Improving Hematopoietic Stem Cell Based Gene Therapy By Targeting CD133+ Cells

Generally, CD34+ cells are used for genetic modification in gene therapy trials. CD34+ cells consist of a heterogeneous cell population with mostly limited long-term repopulating capabilities, resulting in low long-term engraftment levels in particular in those diseases in which gene modified cells lack a proliferative advantage over non-modified cells. Therefore, modifications in gene transfer vectors and gene transfer strategies are required to improve long-term clinical benefit in gene therapy patients. One particular attractive approach to solve this problem is the improvement of HSC based gene transfer by specifically targeting cells with long-term engraftment capabilities.

We constructed lentiviral gene transfer vectors (LV) specifically targeting CD133+ cells, a cell population with recognized long-term repopulating capabilities. Targeting is achieved by pseudotyping with engineered measles virus (MV) envelope proteins. The MV glycoprotein hemagglutinin, responsible for receptor recognition, is blinded for its native receptors and displays a single-chain antibody specific for CD133 (CD133-LV). These vectors were compared to VSV-pseudotyped lentiviral vectors in in vitro and in vivocompetitive repopulation assays using mobilized peripheral blood CD34+ cells.

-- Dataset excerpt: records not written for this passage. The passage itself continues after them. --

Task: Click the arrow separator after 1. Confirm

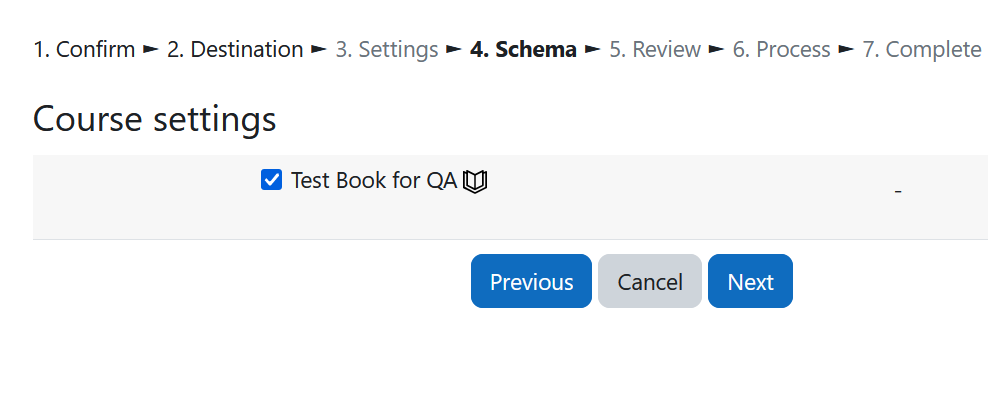Action: coord(151,49)
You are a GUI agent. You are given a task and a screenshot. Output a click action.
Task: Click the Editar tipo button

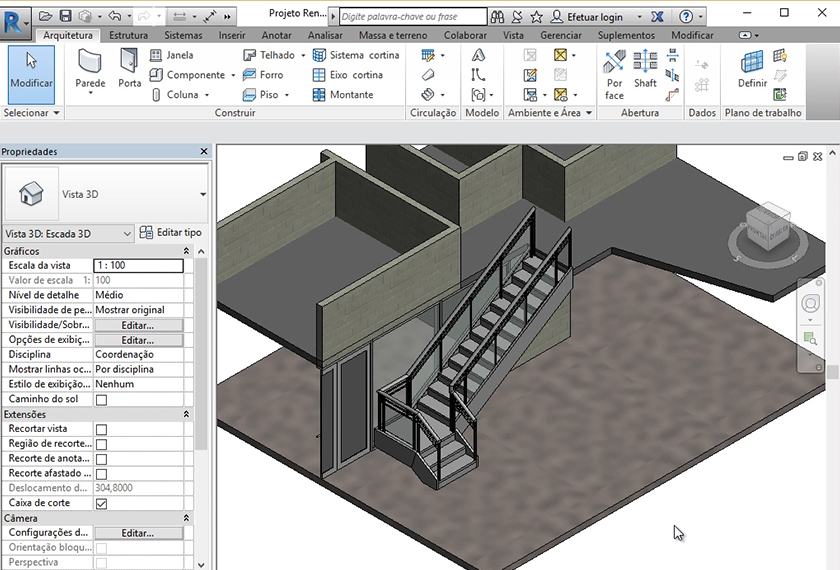(x=171, y=233)
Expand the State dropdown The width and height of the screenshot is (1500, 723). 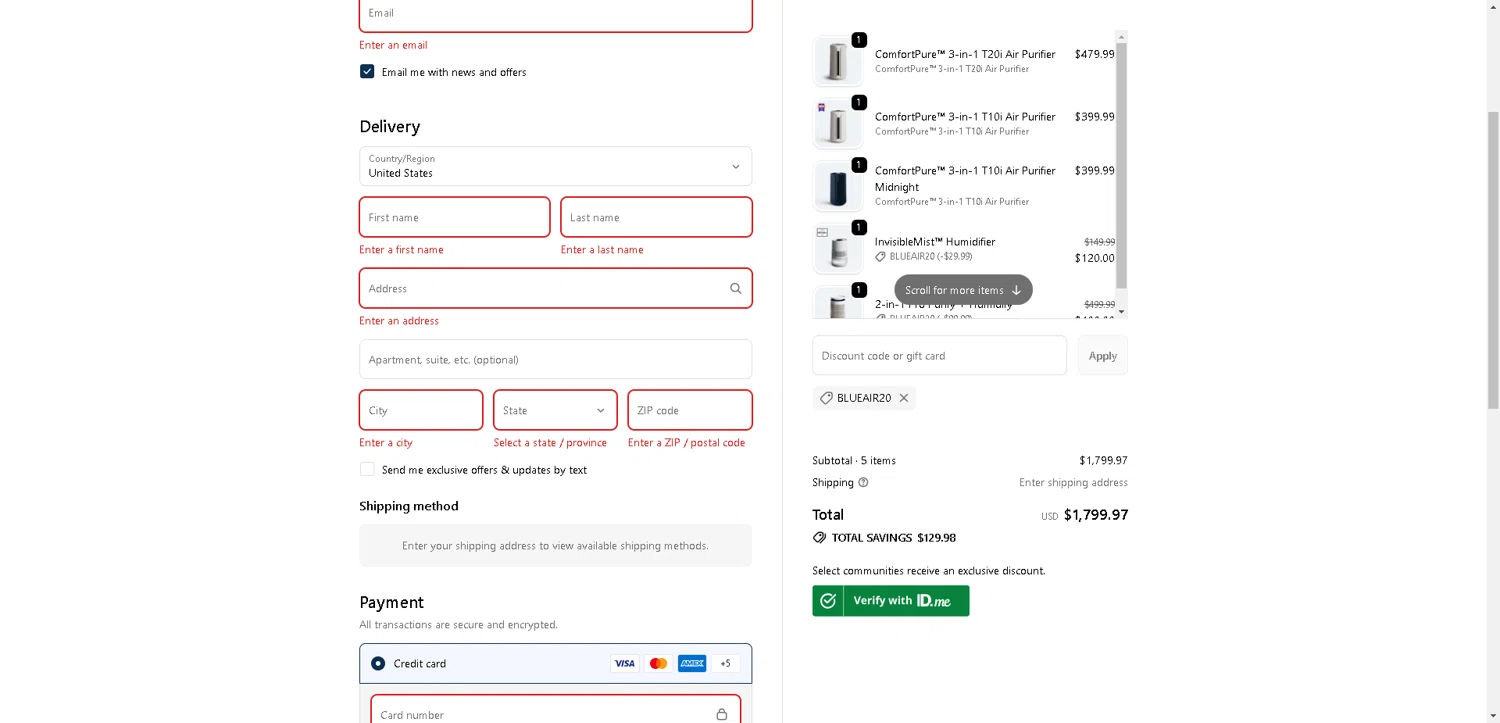pos(555,411)
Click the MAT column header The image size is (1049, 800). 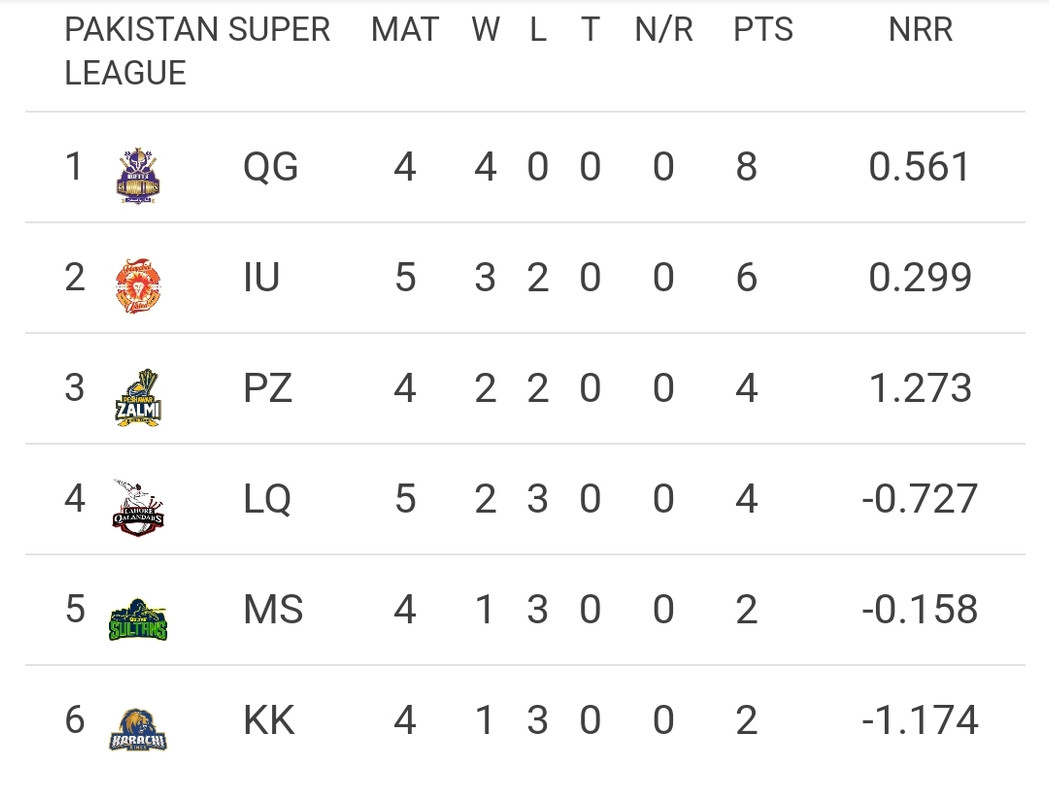[404, 30]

Superior transduction of isolated human hematopoietic stem cell populations (CD34+CD38- or CD34+CD133+ cells) compared to progenitor cell populations (CD34+CD38+ or CD34+CD133-) could be shown using the newly developed CD133-LV. Transduction of total CD34+ cells with CD133-LV vectors resulted in stable gene expression and gene marked cells expanded in vitro, while the number of VSV-G-LV transduced CD34+ cells declined over time. Competitive repopulation experiments in NSG mice showed a significantly improved engraftment of CD133-LV transduced HSCs. At ∼12 weeks post-transplantation gene marked hematopoiesis was dominated by the progeny of CD133-LV transduced cells in 42 out of 52 transplanted animals in the bone marrow and 39 out of 45 transplanted animals in the spleen, respectively. Consistent with this data we could show that stem cell content in the CD133-LV transduced population is about five times higher compared to the VSV-transduced population using a limiting dilution competitive repopulation assay (LDA-CRU). Experiments showing proof of principle for the application of this technology for the correction of Chronic Granulomatous Disease (XCGD) using patient derived CD34+ cells are currently ongoing.

In conclusions this new strategy may be promising to achieve improved long-term engraftment in patients treated by gene therapy.

No relevant conflicts of interest to declare.